Pubblicato il autore: Mirko Matteoni Segui

de laurentiis - de magistris san paolo

Mentre la squadra è agli ordini di Rafa Benitez e si prepara per la sfida con il Cagliari, il presidente ha incontrato il sindaco di Napoli, per l’annosa questione legata allo stadio San Paolo. Negli ultimi tempi sembrava che il rapporto tra i due si fosse rasserenato in attesa di un serio progetto di restyling dell’impianto da parte della società, ma a quanto pare la situazione è ancora molto tesa. Sembra infatti, che oggi ci sia stato un vero è proprio scontro tra De Laurentiis e De Magistris in Comune, con il presidente contrariato per i tempi indicati per presentare il progetto e dall’annuncio di due concerti nel mese di luglio. L’appuntamento che era già in programma, prevedeva la discussione della concessione pluriennale del San Paolo alla S.S.C. Napoli previa presentazione di un progetto esecutivo, che il Comune deve poi valutare e approvare in 180 giorni, entro il 31 maggio 2015 con, dunque, una proroga all’originaria scadenza del 31 marzo. A quanto pare, però, l’incontro che doveva servire a traghettare la questione verso i migliori auspici, si è trasformato nell’ennesimo scontro tra i due, con il patron azzurro contrariato dalla scadenza fissata dal Consiglio Comunale e, soprattutto, dalla decisione del primo cittadino di aver concesso l’impianto di Fuorigrotta per la realizzazione di due concerti in estate (Vasco Rossi e Jovanotti). Nel frattempo De Magistris ha parlato dell’incontro a Radio Kiss Kiss Napoli, senza accennare ad alcuna discussione, passando la patata bollente a De Laurentiis, dichiarando: “Abbiamo fatto una proposta di delibera e Aurelio deve presentare un progetto entro la fine campionato per dirci che stadio vuole fare. A De Laurentiis abbiamo dato una cornice giuridica, gli daremo anche le condizioni perché possa utilizzare lo stadio per una lungo periodo perché è giusto che chi fa investimenti importanti debba poi recuperarli. Sono pronto a siglare una convenzione definitiva appena ci sarà il piano. E speriamo che questo accada perché tutti aspettiamo la proposta della società”.

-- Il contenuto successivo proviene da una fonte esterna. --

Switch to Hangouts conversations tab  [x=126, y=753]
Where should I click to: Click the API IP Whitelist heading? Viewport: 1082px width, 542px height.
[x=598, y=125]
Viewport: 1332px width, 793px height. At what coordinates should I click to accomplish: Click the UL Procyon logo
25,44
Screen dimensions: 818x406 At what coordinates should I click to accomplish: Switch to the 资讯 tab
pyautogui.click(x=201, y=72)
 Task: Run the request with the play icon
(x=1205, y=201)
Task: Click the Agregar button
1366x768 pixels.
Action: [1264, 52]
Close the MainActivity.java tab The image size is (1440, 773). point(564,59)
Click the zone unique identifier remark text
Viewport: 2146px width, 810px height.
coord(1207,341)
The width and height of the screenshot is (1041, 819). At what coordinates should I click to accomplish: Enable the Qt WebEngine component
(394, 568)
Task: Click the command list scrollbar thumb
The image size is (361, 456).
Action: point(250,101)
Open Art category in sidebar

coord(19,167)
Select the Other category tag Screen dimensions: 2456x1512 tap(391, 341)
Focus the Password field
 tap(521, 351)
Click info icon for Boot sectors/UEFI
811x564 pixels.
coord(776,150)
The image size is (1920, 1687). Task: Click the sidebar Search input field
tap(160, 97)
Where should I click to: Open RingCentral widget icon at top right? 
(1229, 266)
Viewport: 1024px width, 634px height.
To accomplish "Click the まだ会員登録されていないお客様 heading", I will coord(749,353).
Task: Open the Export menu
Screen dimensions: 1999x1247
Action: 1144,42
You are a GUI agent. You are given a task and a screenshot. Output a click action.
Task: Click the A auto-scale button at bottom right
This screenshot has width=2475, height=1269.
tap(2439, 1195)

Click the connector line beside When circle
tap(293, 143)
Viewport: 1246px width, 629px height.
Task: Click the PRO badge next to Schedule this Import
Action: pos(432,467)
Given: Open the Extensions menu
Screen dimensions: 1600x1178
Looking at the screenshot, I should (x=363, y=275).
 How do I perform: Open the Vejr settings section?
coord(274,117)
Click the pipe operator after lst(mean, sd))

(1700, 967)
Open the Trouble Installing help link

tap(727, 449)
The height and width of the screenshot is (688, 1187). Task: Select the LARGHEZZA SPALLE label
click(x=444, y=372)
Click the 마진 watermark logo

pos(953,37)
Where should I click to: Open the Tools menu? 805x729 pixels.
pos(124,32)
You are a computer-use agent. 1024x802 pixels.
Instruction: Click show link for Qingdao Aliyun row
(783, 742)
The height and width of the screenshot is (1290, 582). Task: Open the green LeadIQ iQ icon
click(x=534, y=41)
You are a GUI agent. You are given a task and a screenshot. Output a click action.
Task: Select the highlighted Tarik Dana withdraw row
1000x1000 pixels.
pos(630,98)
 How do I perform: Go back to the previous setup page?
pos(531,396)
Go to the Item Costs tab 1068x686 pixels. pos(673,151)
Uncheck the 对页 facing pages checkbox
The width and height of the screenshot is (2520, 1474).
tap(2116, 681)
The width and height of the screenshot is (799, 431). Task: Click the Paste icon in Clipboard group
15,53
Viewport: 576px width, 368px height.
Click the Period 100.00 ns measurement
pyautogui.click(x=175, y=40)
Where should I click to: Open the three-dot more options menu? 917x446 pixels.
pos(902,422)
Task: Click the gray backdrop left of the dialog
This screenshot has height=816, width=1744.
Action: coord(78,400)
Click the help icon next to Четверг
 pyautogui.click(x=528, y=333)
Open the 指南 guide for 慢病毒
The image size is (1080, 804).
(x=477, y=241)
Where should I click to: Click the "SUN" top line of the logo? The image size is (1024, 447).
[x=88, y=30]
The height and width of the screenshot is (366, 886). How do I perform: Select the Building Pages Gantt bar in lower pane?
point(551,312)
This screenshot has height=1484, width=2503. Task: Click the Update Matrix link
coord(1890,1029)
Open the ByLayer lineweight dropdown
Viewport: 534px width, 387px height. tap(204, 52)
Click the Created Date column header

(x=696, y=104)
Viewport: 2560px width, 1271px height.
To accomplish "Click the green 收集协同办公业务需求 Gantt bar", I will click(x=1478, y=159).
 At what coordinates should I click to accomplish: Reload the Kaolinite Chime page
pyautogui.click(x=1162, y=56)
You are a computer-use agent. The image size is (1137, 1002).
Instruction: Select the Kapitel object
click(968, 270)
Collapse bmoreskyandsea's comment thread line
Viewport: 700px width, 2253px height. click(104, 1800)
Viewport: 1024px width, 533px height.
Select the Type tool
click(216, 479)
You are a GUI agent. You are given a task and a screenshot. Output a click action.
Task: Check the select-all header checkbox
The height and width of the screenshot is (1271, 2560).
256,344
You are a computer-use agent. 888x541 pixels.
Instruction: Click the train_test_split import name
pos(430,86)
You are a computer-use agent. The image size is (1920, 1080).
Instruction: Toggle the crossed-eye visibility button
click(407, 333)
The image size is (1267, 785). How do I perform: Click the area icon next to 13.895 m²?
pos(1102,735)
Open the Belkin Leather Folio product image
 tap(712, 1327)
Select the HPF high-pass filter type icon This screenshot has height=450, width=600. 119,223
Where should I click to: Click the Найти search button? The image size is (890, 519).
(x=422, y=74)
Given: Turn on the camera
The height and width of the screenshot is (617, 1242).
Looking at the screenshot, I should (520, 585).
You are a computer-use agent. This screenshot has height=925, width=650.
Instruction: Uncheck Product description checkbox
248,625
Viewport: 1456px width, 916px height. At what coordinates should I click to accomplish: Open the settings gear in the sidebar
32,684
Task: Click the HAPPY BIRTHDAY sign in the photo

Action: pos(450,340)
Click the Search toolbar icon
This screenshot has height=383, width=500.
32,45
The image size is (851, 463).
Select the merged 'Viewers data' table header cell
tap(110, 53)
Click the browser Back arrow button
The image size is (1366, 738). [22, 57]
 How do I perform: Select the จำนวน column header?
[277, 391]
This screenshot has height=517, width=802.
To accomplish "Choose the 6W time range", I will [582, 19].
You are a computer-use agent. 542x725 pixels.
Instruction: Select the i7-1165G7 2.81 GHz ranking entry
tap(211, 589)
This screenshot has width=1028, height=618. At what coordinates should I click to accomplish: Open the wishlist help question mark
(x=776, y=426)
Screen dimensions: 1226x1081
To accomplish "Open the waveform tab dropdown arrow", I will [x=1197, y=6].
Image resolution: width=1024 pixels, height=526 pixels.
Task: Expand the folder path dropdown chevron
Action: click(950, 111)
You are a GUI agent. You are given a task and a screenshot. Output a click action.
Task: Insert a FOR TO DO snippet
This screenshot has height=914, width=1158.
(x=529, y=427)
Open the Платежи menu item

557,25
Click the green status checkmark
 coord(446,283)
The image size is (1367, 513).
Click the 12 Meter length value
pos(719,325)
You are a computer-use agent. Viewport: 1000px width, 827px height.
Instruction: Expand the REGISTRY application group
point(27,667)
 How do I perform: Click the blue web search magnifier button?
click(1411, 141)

La speranza per i tifosi partenopei è che le diatribe tra i due protagonisti della vicenda non rallentino ulteriormente un iter, già di per se lento, e che si protrae già da fin troppi anni. Allo stato attuale delle cose, il 2015 dovrebbe essere l’anno della svolta per capire quale sarà il futuro del San Paolo, salvo appunto tristi rinvii.